Sunday

25


December , 2022
Persisting inflation hindering growth and increasing hardship of people
23:37 pm

Kishore Kumar Biswas


Price inflation in the Indian economy has been persisting by more than 6% - the upper tolerance limit of RBI - for 10 months in a row. It is mandatory for the RBI to answer India’s government if the inflation remains 6% or more for more than two quarters sequentially. After the Monetary Policy Committee (MPC) meeting held last September, Shaktikanta Das, RBI Governor, said, “The inflation trajectory remains clouded with uncertainties arising from continuing geopolitical tensions and nervous global financial market sentiment.” This means that RBI has not been able to tame inflation by applying its monetary policy. From May, RBI hiked the repo rate four times and by 190 basis points (that means 1.9%). Many observers think that inflation in India will persist and in December, the MPC may further increase the repo rate by 50 basis points.

Some ground work to understand inflation

At the outset, one must know the meaning of inflation. It is a condition of persistent rise in general levels of prices. All the prices of commodities may not rise at the same time and even prices of some goods may fall in that period of general price rise. There are mainly two types of indices to measure inflation. The consumers’ price index (CPI) and the wholesale price index (WPI). When inflation is measured by some index that uses all prices, usually the WPI, it is called headline inflation. It is seen that prices of food and fuel have special significance due their vulnerability. In that case, one gets core inflation which is obtained by subtracting food and fuel inflation from core inflation.

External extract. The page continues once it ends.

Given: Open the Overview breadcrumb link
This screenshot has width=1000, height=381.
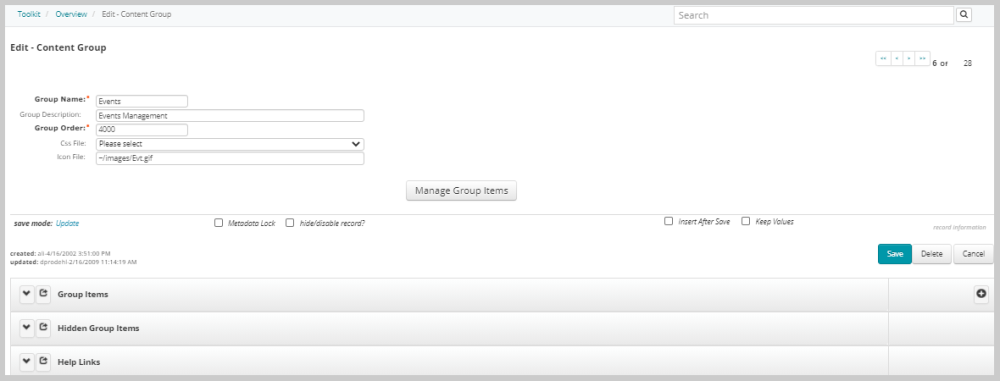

The reasons for rising inflation are increasing aggregate demand in the economy that raises the general price level. It may happen due to rising income of people or a sudden upsurge of demand for goods and services due to various reasons. So, depending on the same level of production, the price level rises. On the other hand, inflation rises when the cost of production rises. This is called cost push inflation. Rising input costs of production including wage rates is the main reason for this inflation.

Present inflation pressure in India

In India inflation is measured by the CPI for policy purposes. In India, retail inflation has been above the 6% level since the beginning of 2022. Earlier this month, data from the Ministry of Statistics and Programme Implementation (MoSPI) show that the retail inflation has been moderating further to a three-month low of 6.77% in October. A section of observers got hope of peaking inflation as it reached 7.8% last April. But going deeper, economists notice that headline inflation moderated but core inflation has touched 6.1%. In this case, Nomura Research reportedly said that core goods inflation has gone up to 7.3% - which means that inflation is not only high but also sticky - indicating that inflation will persist in the Indian economy for many more months.  

High inflation due to global reasons

India’s high inflation has been due to both internal and external reasons. Core inflation is high due to shortages of some food items. When the supply will increase, it may come down. At the same time, India is highly dependent on both petroleum oil and edible oil. As oil prices are not taming, the core inflation will remain high. Among the external factors, the supply chain of many imported items is not working properly due to the Russia-Ukraine conflict and prices of imported inputs are on the higher side. The economies of the US and EU have been suffering from very high inflation and economic slowdown. Central banks of these countries have raised their policy rates to lower inflation. As a result, the rate of interest is very high in those countries. Huge amount of foreign exchange has already out-flowed from India and many other emerging markets in this uncertain situation. Exchange value of Rupee has fallen to around `82 per dollar.

Government and RBI policies

The Indian government has already taken several fiscal policies which include financial help to production units. At the same time, import duties have been lowered for some items and the government has also banned some food items. Recent decision to repeal export duty on steel products may help the industry. But many more fiscal policies are needed.

Many observers are doubtful about the effectiveness of the inflation targeting policy of the RBI. Economic and Political Weekly has raised this issue in one of its editorials. Soumen Sikdar, Professor of Economics at IIM, Calcutta in his book Principles of Macroeconomics (Oxford University Press), page 221, points out, “The first problem with this framework is the difficulty of forecasting inflation accurately. Given the lag between the monetary policy action and inflation, low predictability entails that efficiency of targeting inflation is extremely difficult. Secondly, it is not easy to decide the optimum value of the target. The EU prefers 2% while our target is 4%. An arbitrariness is involved.”